* EXERCISE OBJECTIVE
Pick up the write-up on hills and car break-ins in San Francisco after its final sentence and carry it forward.

* SOURCE PASSAGE
Does topography have an effect on the likelihood of car break-ins? This regression analysis seeks to provide insights into this question using data from San Francisco, which has the ideal geography for this context.

That is one steep street!
The specific analysis plan steps to address this research question are found in Table 1 below.
data.frame("Step" = c(1:9),
"Description" = c("Identify research question",
"Select key variables (based on existing literature)",
"Collect data",
"Merge data",
"Data description",
"Visualize relationships",
"Test OLS assumptions",
"Conduct regression analysis",
"Interpret results")) %>%
kable(caption = "Table 1. Analysis Plan") %>%
kable_paper(full_width = FALSE) %>%
column_spec(1, bold = T) %>%
row_spec(0, bold = T, color = "black")
| Step | Description |
|---|---|
| 1 | Identify research question |
| 2 | Select key variables (based on existing literature) |
| 3 | Collect data |
| 4 | Merge data |
| 5 | Data description |
| 6 | Visualize relationships |
| 7 | Test OLS assumptions |
| 8 | Conduct regression analysis |
| 9 | Interpret results |
My research question is: "What is the relationship between topography and car break-ins in San Francisco?
This analysis will focus on the link between elevation and “hilliness” in determining the likelihood of car break-ins in San Francisco. Both terrain and motor vehicle crimes are ubiquitous when discussing living or visiting San Francisco. This relationship has been coined by the phrase - “Crime Doesn’t Climb”.

[Rows on where the targets appear]
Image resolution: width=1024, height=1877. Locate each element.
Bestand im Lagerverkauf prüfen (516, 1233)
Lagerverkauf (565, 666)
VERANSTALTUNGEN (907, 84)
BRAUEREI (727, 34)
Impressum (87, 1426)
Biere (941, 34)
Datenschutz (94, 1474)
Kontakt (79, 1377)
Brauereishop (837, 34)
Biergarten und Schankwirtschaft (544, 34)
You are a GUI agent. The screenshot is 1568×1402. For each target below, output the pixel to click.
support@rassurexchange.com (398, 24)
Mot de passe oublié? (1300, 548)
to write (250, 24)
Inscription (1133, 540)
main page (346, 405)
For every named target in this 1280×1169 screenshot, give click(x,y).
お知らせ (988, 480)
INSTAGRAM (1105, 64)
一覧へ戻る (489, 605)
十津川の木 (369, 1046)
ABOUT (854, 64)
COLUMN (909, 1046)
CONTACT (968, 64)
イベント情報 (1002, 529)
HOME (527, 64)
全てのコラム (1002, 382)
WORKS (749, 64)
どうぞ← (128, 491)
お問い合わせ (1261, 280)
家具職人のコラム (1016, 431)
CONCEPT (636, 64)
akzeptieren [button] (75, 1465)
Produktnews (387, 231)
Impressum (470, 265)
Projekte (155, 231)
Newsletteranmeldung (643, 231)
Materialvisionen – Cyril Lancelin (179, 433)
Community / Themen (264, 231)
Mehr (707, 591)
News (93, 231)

* IN RESPONSE
In April 2021, Young-An Kim & James C. Wo published Topography and crime in place: The effects of elevation, slope, and betweenness in San Francisco street segments. This study analyzes the effects of “hilliness” on crime, controlling for socio-demographic characteristics Kim and Wo (2021). However, their analysis did not separate by specific crime categories and instead included all types of crime, including violent, nonviolent, property, etc. My analysis will focus only on car break-ins rather than all crime reports, as I believe that these crimes will have a more significant relationship with topography.
Understanding the relationship between topography and car break-ins can motivate local-level policy decisions, such as implementing measures proven to reduce crime in areas identified as having characteristics more susceptible to break-ins.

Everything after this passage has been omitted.